The scariest thing about your book may be how plausible the plot is. What was the inspiration?

The idea came to me in 2007, when I was a freelance journalist and spending far too much time lurking on Facebook. I knew all these intimate details of my friends’ daily lives, but many of them I never actually saw in the flesh. I had learned all I wanted to know about their activities and opinions through their Facebook posts. The plot grew from there.

How do you think the social media boom has affected how people communicate?

It fascinates me that the medium simultaneously encourages disclosure and dishonesty. People are urged to react immediately to things but they can also present a carefully edited portrait of themselves as they’d like to be seen. Your Facebook page or Twitter feed is like a newspaper where you are the sole proprietor and every story is about you.

Why do you think Leila was vulnerable to Adrian’s influence?

It was partly down to her loneliness and naïveté—she had no life experience to measure him against, and no family or friends around to tell her he’s a creep.

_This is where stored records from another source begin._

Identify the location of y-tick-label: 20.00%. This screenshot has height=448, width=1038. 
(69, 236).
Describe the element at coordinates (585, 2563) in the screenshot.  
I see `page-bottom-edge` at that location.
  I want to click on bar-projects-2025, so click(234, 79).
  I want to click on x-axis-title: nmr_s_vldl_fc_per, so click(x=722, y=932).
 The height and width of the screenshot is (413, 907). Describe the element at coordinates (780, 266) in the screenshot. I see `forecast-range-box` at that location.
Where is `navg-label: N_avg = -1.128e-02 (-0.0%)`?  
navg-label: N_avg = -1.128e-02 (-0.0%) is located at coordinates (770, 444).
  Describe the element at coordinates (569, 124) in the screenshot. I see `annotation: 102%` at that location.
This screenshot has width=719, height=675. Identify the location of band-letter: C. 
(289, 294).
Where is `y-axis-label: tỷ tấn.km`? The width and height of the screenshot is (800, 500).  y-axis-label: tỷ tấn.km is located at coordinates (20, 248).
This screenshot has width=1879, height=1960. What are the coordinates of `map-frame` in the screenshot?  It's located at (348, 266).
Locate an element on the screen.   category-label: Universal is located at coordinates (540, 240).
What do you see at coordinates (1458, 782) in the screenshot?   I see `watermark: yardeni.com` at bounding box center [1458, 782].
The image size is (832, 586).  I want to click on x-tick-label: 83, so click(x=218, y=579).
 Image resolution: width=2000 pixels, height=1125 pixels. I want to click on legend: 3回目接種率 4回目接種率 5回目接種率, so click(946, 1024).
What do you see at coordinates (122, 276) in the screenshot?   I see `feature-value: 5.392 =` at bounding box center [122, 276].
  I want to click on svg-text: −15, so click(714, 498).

Also, he spoke in a language she related to: rational, measured, and concerned with ideas.

What was your development process for your characters?

For Adrian, I did research on charismatic cult and business leaders. In my early drafts, his character was more ambiguous—but then I realized he was a psychopath. Tess came pretty fully formed; the sexy “crazy girl” who shifts the dynamic of a room. With Leila, I knew from the beginning I wanted my narrator to be someone who doesn’t usually take center stage in literature because she’s not at all sexy or exciting. Keeping true to Leila’s literal and unimaginative character without letting the prose get doughy was a real challenge.

Why was Tess so vulnerable to Adrian’s influence?

Although I left the nature of their relationship vague in the book, I think it was a mutually beneficial arrangement. Adrian got his kicks; Tess got what she wanted, which was a way to disappear from the world without her absence being noticed.

Red Pill seems Ayn Randian. Do you agree?

I’m no Rand fan but I’m interested in the power she continues to exert, especially over the younger generation who have never known life without the Internet. The libertarian philosophy is well suited to cyberspace, but seems to me to be something that dissolves pretty quickly when it comes into contact with the real world.